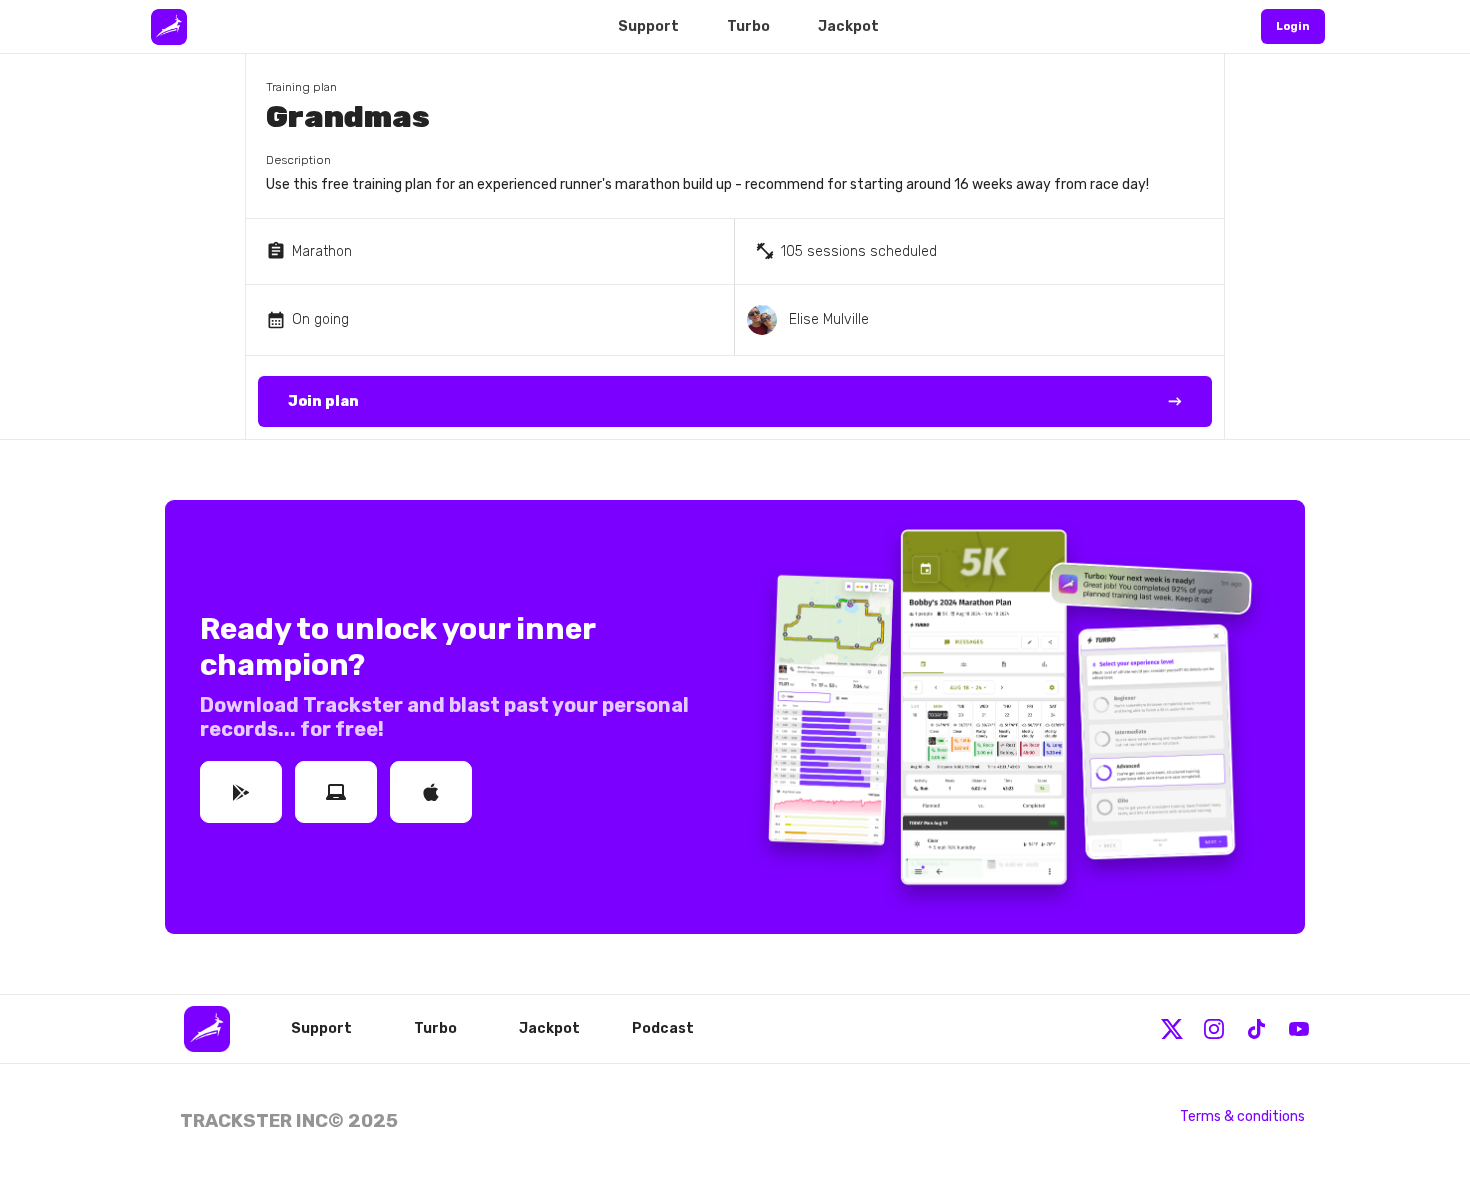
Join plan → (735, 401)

::::

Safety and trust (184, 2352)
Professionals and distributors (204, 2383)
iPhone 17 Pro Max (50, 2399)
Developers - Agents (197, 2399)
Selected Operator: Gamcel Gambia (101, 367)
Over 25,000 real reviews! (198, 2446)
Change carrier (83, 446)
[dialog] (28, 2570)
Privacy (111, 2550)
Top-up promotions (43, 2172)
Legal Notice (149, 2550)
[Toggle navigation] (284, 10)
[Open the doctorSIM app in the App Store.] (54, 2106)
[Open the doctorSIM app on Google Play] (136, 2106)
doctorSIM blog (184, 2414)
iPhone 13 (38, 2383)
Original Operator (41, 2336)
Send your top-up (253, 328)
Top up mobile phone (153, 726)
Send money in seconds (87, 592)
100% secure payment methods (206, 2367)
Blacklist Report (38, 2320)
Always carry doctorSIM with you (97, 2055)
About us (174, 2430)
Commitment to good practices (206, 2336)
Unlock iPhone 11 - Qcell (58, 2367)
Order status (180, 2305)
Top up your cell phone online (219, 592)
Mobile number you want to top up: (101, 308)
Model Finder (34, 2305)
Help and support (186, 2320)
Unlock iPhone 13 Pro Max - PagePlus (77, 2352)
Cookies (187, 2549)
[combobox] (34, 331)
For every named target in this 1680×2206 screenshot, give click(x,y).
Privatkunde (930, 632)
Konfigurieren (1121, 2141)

::::

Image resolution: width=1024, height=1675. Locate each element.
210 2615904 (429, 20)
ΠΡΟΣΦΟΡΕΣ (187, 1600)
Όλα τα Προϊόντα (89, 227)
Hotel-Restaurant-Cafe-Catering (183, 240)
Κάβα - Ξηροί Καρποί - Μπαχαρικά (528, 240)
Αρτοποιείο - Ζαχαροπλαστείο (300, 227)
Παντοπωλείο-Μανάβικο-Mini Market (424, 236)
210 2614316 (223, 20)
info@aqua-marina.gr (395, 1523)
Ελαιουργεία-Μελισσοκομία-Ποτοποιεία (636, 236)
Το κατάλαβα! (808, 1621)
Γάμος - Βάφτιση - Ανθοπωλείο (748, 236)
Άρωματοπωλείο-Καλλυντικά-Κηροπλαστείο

::::

* Requirement *
Your answer should be the lines of the listing above between the line holding "[dialog] (28, 2570)" and the line holding "Mobile number you want to top up: (101, 308)", inclusive, restated word for word and alone.

* Output below *
[dialog] (28, 2570)
Privacy (111, 2550)
Top-up promotions (43, 2172)
Legal Notice (149, 2550)
[Toggle navigation] (284, 10)
[Open the doctorSIM app in the App Store.] (54, 2106)
[Open the doctorSIM app on Google Play] (136, 2106)
doctorSIM blog (184, 2414)
iPhone 13 (38, 2383)
Original Operator (41, 2336)
Send your top-up (253, 328)
Top up mobile phone (153, 726)
Send money in seconds (87, 592)
100% secure payment methods (206, 2367)
Blacklist Report (38, 2320)
Always carry doctorSIM with you (97, 2055)
About us (174, 2430)
Commitment to good practices (206, 2336)
Unlock iPhone 11 - Qcell (58, 2367)
Order status (180, 2305)
Top up your cell phone online (219, 592)
Mobile number you want to top up: (101, 308)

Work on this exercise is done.